A few weeks ago, Wellpepper took a road trip to the American Telemedicine Association conference in Baltimore. In addition to exhibiting and presenting at the venture summit, we also had the opportunity to attend a couple of the pre-conference sessions, which had some excellent content. In particular, one topic that we wanted to highlight was the Human Factors in Telemedicine session.
The session was presented by Patrick Boissy, PhD, Neil Charness, PhD, and Elizabeth Krupinski, PhD. The focus of this session was on HCI (Human-Computer Interaction) and usability – some of the key tenets that we’ve held from the beginning while we built Wellpepper. Based on some of the healthcare-focused software we’ve seen, there is lots of opportunity here. It’s a shame the session wasn’t better attended, but in fairness it was also at 8am on a Sunday.
Dr. Boissy started by illustrating the importance of Human Factors Engineering with two case studies. First he examined Healthcare.gov. He pointed out many engineering failures that have been well documented in the press, the biggest of which was the limited end-to-end testing, which in some cases didn’t even happen until after the launch. Second, Dr. Boissy walked through a study by Desroches, C.M. et al (2013) on EHR adoption. Looking through the taxonomy of barriers to adoption, Human Factors issues are some of the most-cited barriers to technological acceptance of EHR systems. Essentially: doctors and nurses have trouble using the systems.

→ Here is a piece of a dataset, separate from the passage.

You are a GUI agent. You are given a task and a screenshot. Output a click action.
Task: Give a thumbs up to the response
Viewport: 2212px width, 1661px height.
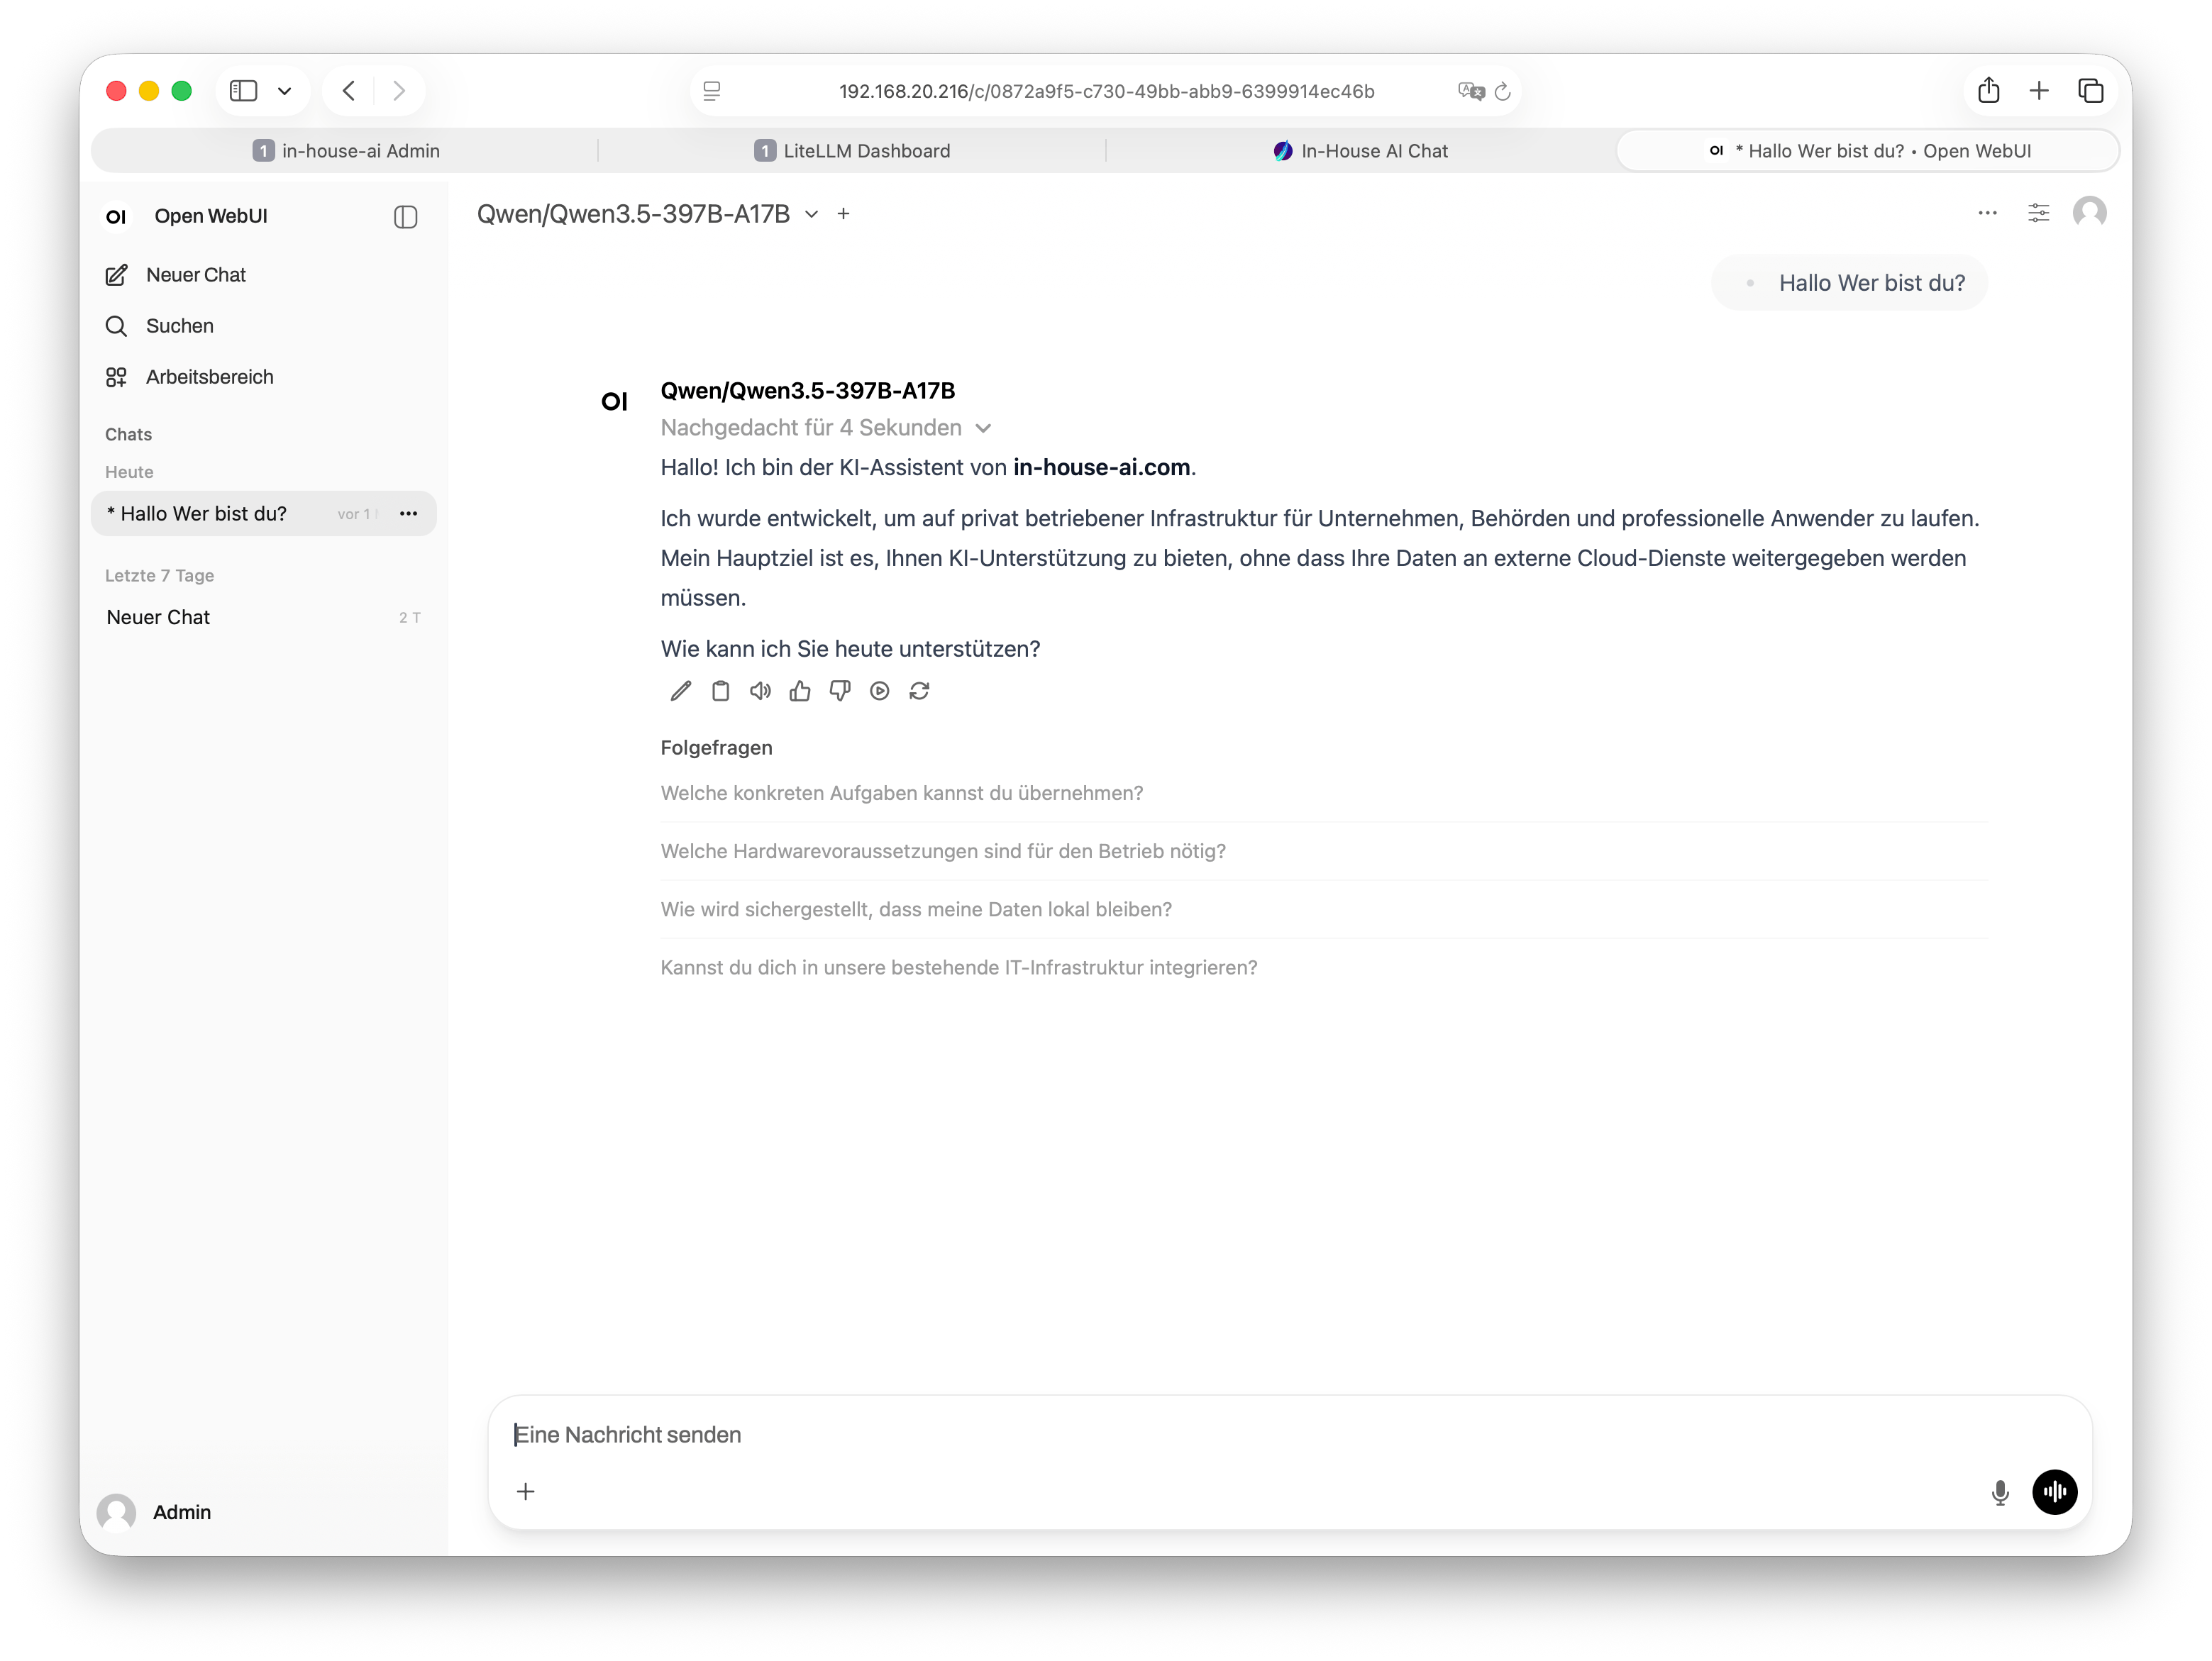799,691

While EHR and EMR systems are certainly solving a difficult problem, there seems to be a cognitive disconnect in a world where you can go to an Apple Store and buy an iPhone that is easy enough for 2 years olds to use. If highly educated clinicians have trouble using Healthcare IT, what hope is there for the rest of us?
One theme that emerged throughout the morning is that usability is not something can be added on later – it’s infused throughout the software engineering process. This starts at requirements gathering, includes frequent iteration with user feedback, and may culminate in formal user-centric measurements of acceptance.
One practical technique that was shared is Contextual Inquiry – essentially sitting down with the user in a room, watching them perform tasks with prototypes or functioning software, and using this as an opportunity to understand the user’s thought process and conceptual model. It’s also a good opportunity to gather quantitative metrics like time-to-task, enabling you to measure improvements in your product as you iterate.
It’s a deceptively simple idea, but ever since I started using CI during my time at Microsoft, I can attest that it’s a wonderfully powerful technique that almost forces you to build user-centric products. At Microsoft, we had fancy usability labs with cameras, eye trackers, and one-way mirrors, but the technique can be applied simply, and frankly most effectively when you just get out and go visit users. Even just a few users can make a huge difference. I recall one time where my team and I had spent several weeks building a super-smart machine-learned recommender system, but when we put it in front of a user for the first time and gave them a task, they said something to the effect of “okay… but why do I want this?”. Back to the drawing board. This is actually pretty typical. As software professionals, regardless of how well we think we understand the problem, the first time we put a prototype in front of users, I’m never surprised to hear something that causes a big reset because it’s so easy to make false assumptions early on in the design process. One hint: always capture video when you do CI – it’s amazing how much depth you can extract from an hour-long conversation.
Dr. Charness went on to describe some of the specific challenges of building usable patient-facing healthcare solutions. He argued that even something as simple and pervasive as the pill bottle can be hostile to users, and is emblematic of the usability issues in healthcare IT. “Pill bottles seem fine when you have 20/20 vision, good fine-motor control, and are in a brightly lit office. But what about the diabetic patient who lives in a trailer with a single 60W lightbulb?” This is an area where pharmaceutical retailers like Target have been innovating.